Principaux messages :
- Entre 2001 et 2014, la pauvreté a régressé de manière substantielle au Maroc. Le taux de consommation par habitant a progressé au rythme annuel de 3,3 % (et 3,9 % pour le quintile le plus pauvre), tandis que la pauvreté monétaire et la vulnérabilité ont respectivement diminué de 4,8 et 12,5 %.
- L’amélioration des niveaux de vie se traduit également par une évolution des modes de consommation, avec une diminution de la part de l’alimentation et une diversification en faveur d’aliments à plus forte valeur nutritionnelle.
- La croissance a profité aux pauvres mais les écarts de taux de pauvreté entre les villes et les campagnes restent importants. Entre 2007 et 2014, la hausse de la consommation des ménages dans les quintiles inférieurs a été positive et supérieure à la moyenne. Cette hausse a par ailleurs été plus marquée dans les zones urbaines que dans les zones rurales.

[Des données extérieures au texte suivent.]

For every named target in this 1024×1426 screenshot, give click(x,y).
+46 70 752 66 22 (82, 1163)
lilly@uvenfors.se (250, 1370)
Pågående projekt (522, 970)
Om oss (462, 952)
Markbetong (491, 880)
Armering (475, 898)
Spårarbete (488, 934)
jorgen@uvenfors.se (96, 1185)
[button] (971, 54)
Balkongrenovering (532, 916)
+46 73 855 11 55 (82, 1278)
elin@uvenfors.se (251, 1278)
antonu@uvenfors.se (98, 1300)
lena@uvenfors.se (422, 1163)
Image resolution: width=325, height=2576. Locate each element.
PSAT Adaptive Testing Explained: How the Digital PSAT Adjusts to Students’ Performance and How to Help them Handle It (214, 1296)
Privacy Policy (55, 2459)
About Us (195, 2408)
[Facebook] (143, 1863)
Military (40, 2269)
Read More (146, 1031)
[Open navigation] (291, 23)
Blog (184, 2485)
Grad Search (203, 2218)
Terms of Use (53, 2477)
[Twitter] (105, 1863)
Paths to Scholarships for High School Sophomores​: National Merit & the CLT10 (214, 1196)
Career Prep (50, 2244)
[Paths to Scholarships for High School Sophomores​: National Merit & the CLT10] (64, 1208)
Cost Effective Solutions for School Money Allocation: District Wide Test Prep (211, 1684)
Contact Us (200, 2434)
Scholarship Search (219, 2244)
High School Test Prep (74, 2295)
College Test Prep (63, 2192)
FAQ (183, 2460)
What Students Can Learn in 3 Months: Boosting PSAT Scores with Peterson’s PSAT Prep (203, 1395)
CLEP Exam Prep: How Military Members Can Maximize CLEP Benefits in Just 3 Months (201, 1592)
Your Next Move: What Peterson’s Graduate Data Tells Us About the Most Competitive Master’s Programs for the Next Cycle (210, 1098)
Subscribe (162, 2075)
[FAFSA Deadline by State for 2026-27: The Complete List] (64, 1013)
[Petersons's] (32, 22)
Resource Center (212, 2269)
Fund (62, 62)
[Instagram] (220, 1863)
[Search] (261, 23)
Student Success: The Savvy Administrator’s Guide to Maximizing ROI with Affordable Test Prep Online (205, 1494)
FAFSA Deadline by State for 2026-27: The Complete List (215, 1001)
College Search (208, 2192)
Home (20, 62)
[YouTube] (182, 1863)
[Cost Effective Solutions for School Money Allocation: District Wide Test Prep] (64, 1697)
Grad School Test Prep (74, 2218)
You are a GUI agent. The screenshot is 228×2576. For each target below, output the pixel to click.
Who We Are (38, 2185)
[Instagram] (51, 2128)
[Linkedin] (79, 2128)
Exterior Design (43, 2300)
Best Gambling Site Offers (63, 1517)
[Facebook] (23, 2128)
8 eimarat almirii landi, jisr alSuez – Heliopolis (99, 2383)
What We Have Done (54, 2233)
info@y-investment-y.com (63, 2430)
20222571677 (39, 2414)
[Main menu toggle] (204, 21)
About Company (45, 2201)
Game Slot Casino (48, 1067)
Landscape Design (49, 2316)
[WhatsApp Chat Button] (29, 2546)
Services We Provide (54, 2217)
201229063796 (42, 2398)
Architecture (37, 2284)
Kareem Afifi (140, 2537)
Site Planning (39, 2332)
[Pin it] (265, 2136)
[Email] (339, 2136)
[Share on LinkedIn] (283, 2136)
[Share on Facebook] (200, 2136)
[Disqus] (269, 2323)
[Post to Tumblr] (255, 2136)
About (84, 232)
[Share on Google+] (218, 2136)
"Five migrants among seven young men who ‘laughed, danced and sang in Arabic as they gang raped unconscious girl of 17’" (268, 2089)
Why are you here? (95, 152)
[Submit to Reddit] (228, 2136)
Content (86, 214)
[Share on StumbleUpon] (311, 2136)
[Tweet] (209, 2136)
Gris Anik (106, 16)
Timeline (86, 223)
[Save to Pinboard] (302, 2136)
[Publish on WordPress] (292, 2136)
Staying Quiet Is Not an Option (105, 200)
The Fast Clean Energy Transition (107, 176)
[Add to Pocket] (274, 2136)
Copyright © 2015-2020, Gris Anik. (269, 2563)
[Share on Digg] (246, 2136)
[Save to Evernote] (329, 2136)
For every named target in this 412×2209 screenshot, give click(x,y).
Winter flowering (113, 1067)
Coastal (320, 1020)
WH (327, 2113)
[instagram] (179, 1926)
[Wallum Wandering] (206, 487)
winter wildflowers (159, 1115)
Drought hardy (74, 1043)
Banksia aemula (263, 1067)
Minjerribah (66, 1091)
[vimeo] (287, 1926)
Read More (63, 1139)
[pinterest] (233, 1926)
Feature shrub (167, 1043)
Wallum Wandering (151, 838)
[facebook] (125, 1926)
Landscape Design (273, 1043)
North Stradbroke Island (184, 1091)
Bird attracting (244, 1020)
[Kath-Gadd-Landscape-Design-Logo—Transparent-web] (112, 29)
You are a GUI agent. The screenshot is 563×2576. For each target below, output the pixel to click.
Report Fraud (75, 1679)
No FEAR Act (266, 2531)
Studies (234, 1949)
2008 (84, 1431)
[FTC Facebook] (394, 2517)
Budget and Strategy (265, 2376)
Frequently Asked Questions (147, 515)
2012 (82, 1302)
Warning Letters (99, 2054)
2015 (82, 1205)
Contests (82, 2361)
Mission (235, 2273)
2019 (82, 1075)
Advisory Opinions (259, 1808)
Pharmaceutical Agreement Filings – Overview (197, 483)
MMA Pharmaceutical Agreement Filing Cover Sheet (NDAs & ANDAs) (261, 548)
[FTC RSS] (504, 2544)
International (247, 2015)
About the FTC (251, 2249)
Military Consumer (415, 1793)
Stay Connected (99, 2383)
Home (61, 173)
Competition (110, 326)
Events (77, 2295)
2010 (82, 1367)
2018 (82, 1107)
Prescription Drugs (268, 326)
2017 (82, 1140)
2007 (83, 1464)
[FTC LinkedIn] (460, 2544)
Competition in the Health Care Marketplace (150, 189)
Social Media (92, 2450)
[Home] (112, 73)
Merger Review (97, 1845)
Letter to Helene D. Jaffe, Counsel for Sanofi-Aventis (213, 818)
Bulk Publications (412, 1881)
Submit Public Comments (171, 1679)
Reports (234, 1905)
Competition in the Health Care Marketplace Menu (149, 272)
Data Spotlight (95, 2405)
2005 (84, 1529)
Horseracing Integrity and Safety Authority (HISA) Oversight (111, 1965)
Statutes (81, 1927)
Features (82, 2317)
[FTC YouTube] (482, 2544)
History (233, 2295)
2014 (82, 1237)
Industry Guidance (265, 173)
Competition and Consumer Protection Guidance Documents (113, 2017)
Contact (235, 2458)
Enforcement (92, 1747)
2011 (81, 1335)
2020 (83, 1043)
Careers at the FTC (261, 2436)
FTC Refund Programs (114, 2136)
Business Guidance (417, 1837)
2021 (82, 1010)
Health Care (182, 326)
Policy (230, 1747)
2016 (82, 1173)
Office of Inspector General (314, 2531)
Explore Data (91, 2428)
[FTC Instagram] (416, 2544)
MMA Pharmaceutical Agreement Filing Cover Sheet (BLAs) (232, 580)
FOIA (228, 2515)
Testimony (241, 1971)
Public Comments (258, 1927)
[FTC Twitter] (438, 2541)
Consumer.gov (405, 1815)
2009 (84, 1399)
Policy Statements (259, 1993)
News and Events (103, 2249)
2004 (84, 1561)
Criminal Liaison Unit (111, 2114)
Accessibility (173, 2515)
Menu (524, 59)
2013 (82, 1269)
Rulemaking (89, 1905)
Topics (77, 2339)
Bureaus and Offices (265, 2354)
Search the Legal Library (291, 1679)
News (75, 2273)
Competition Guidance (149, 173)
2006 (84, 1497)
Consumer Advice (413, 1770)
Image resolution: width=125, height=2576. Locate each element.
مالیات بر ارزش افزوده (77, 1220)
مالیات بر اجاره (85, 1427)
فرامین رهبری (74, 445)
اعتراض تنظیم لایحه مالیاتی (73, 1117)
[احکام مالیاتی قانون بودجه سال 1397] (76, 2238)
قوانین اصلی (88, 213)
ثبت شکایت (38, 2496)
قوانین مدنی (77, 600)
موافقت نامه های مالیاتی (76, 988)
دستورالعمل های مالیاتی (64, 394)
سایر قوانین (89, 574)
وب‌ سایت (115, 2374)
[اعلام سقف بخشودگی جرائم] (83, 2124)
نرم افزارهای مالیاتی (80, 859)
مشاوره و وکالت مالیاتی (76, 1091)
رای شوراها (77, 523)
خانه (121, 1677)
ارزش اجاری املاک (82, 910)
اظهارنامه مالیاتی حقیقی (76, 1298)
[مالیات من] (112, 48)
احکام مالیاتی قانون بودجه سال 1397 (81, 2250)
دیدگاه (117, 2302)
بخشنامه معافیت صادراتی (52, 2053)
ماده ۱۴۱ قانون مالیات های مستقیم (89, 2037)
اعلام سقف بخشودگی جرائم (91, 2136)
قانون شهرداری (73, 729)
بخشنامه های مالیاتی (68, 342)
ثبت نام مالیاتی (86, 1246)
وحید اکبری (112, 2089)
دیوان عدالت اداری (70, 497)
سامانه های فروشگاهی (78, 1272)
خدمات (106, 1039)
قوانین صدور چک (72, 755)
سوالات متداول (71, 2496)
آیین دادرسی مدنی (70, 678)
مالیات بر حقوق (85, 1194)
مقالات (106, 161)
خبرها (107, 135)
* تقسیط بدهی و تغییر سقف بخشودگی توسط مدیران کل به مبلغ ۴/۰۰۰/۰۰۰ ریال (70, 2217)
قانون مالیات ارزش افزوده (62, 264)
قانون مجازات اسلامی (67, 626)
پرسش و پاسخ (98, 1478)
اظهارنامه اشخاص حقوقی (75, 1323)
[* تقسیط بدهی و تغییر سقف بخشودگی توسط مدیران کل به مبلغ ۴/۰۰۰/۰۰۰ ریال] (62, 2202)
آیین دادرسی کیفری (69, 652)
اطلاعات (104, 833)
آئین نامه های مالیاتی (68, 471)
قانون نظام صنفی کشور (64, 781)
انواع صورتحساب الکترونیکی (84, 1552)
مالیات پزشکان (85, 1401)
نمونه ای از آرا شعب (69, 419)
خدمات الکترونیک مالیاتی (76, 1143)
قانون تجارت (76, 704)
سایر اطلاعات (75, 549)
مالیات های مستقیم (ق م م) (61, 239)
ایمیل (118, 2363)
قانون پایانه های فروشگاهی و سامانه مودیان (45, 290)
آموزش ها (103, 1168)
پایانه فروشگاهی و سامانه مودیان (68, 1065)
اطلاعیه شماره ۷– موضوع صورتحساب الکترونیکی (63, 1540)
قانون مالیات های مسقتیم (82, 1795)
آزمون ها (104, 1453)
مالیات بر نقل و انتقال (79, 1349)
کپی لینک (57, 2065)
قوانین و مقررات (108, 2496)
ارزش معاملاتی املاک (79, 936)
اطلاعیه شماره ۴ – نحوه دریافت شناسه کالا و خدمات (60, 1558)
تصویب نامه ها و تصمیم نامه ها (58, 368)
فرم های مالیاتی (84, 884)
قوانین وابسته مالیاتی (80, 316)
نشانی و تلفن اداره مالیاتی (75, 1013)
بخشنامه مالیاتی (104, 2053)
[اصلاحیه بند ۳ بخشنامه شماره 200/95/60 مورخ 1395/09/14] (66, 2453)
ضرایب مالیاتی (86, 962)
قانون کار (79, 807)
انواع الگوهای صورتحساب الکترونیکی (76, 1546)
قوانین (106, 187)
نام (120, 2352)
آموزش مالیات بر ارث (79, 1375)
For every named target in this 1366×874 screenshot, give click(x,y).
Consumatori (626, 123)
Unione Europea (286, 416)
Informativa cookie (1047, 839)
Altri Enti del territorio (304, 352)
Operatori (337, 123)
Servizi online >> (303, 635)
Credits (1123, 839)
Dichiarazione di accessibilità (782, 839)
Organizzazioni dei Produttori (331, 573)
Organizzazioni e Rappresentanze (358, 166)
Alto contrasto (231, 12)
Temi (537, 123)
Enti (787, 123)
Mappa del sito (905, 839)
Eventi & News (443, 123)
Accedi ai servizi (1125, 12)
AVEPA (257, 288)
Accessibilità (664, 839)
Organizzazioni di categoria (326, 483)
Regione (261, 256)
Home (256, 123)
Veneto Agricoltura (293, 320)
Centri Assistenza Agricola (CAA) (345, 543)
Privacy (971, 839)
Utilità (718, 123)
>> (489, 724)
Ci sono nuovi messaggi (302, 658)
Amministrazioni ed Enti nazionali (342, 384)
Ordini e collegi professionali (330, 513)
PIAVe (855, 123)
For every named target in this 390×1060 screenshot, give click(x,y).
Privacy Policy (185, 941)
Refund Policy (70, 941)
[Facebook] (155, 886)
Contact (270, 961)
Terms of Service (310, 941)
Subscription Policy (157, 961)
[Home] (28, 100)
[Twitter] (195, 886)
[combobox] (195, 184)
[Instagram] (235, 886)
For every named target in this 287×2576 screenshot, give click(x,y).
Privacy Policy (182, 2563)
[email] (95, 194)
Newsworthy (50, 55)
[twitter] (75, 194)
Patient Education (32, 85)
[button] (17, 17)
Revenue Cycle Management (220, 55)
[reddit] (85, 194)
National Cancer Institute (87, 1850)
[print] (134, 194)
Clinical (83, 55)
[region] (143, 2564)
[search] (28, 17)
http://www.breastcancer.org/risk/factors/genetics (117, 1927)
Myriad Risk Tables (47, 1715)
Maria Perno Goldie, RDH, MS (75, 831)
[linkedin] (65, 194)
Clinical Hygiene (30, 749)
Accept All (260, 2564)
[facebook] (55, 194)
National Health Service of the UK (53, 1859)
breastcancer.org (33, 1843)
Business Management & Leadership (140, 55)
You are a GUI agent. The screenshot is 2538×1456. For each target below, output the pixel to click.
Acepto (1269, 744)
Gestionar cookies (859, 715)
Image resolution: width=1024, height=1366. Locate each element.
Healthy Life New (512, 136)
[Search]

Le taux de pauvreté urbain a diminué plus vite que la moyenne nationale, puisqu’il ne représentait plus qu’un tiers du taux national en 2014, contre la moitié en 2001.
- À l’échelle infranationale, l’évolution des niveaux de vie entre 2001 et 2014 atteste d’une convergence entre les douze régions administratives du royaume, même si le rythme d’atténuation des écarts régionaux n’a pas été identique partout. Le coefficient de convergence révèle que les niveaux de vie dans les régions les moins riches se sont améliorés plus rapidement que dans les régions les plus riches. Ainsi à Fès-Meknès et dans la région de l’Oriental, cette convergence a été marquée, contrairement à Drâa-Tafilalet et Beni Mellal-Khénifra, où le processus a été plus lent. Il est d’ailleurs loin d’être achevé : au rythme annuel de 4 %, la réduction de moitié des disparités régionales initiales pourrait prendre encore 24 ans.
- Globalement, les inégalités se sont légèrement atténuées mais pas dans toutes les régions. Le coefficient de Gini s’est quelque peu amélioré entre 2001 et 2014, de 40,6 à 39,5, sous l’effet de deux tendances qui se sont contrebalancées : convergence entre les régions en termes de développement et aggravation des inégalités régionales dans certaines régions. Les inégalités se sont de fait creusées dans certains cas (comme dans les régions de Rabat-Salé-Kénitra, de 39,9 à 44,2, et du Sud, de 35 à 40,2) tandis qu’elles ont reculé dans d’autres (Casablanca, Marrakech-Safi et Souss-Massa).
- Si la croissance a contribué à faire reculer la pauvreté dans toutes les régions, son impact sur les inégalités a varié d’une région à l’autre. La réduction de la pauvreté est à imputer principalement à la hausse de la consommation des ménages : selon certaines simulations, 90 % environ de ce recul s’expliquent par la croissance, contre seulement 10 % par une légère diminution des inégalités.
- Malgré des résultats positifs sur le front de la réduction de la pauvreté, le Maroc reste confronté à un niveau élevé de pauvreté subjective, surtout dans les zones rurales. Le clivage prononcé entre pauvreté subjective et pauvreté monétaire est un phénomène fréquent dans les pays en développement, qui révèle la complexité même du concept de pauvreté. À l’échelon du pays, le taux de pauvreté ressentie (la part des ménages se considérant comme pauvres) a augmenté entre 2007 et 2014, de 41,8 à 45,1. La hausse la plus forte, de 15 %, concerne les zones rurales, où ce taux ressort à 54,3 % — ce qui signifie que plus de la moitié des ruraux se considèrent comme pauvres. Les proportions sont identiques chez les femmes (55,3 %) et chez les jeunes de moins de 25 ans (57,6 %). Globalement, 39,3 % des ménages considèrent que la pauvreté a augmenté tandis que 63,9 % estiment que les inégalités se sont creusées. Cette perception contraste avec le recul de la pauvreté monétaire et les bonnes performances du PIB agricole.